[What is required]: With nothing left out, give the data back exactly.

(Records from a data collection)

----

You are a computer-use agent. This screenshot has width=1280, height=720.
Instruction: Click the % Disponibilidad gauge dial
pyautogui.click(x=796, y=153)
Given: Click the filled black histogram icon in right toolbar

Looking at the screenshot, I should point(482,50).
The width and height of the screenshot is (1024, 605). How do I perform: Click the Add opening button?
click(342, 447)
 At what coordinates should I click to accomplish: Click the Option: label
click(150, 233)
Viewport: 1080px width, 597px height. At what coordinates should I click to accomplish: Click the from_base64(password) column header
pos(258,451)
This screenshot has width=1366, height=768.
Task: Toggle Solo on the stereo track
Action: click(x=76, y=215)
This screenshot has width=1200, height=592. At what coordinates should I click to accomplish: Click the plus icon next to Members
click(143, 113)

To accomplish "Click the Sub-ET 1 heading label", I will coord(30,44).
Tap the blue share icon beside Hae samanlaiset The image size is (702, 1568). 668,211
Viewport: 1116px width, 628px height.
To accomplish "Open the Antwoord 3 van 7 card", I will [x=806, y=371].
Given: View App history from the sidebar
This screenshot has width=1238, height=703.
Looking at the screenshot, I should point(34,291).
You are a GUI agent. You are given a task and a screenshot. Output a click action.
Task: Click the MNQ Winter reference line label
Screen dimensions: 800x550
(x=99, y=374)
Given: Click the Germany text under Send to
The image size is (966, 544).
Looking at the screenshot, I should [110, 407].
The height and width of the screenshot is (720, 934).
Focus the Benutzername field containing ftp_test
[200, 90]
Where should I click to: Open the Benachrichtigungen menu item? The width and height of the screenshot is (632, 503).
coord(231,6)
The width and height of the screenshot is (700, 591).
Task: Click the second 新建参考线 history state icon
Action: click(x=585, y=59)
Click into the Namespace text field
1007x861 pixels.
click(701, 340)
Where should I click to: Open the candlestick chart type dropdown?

----

[Reply to the exercise]:
You are a computer-use agent. This screenshot has width=1280, height=720.
Instruction: Click the % Disponibilidad gauge dial
pyautogui.click(x=796, y=153)
Given: Click the filled black histogram icon in right toolbar

Looking at the screenshot, I should point(482,50).
The width and height of the screenshot is (1024, 605). How do I perform: Click the Add opening button?
click(342, 447)
 At what coordinates should I click to accomplish: Click the Option: label
click(150, 233)
Viewport: 1080px width, 597px height. At what coordinates should I click to accomplish: Click the from_base64(password) column header
pos(258,451)
This screenshot has width=1366, height=768.
Task: Toggle Solo on the stereo track
Action: click(x=76, y=215)
This screenshot has width=1200, height=592. At what coordinates should I click to accomplish: Click the plus icon next to Members
click(143, 113)

To accomplish "Click the Sub-ET 1 heading label", I will coord(30,44).
Tap the blue share icon beside Hae samanlaiset The image size is (702, 1568). 668,211
Viewport: 1116px width, 628px height.
To accomplish "Open the Antwoord 3 van 7 card", I will [x=806, y=371].
Given: View App history from the sidebar
This screenshot has width=1238, height=703.
Looking at the screenshot, I should point(34,291).
You are a GUI agent. You are given a task and a screenshot. Output a click action.
Task: Click the MNQ Winter reference line label
Screen dimensions: 800x550
(x=99, y=374)
Given: Click the Germany text under Send to
The image size is (966, 544).
Looking at the screenshot, I should [110, 407].
The height and width of the screenshot is (720, 934).
Focus the Benutzername field containing ftp_test
[200, 90]
Where should I click to: Open the Benachrichtigungen menu item? The width and height of the screenshot is (632, 503).
coord(231,6)
The width and height of the screenshot is (700, 591).
Task: Click the second 新建参考线 history state icon
Action: click(x=585, y=59)
Click into the Namespace text field
1007x861 pixels.
click(701, 340)
Where should I click to: Open the candlestick chart type dropdown?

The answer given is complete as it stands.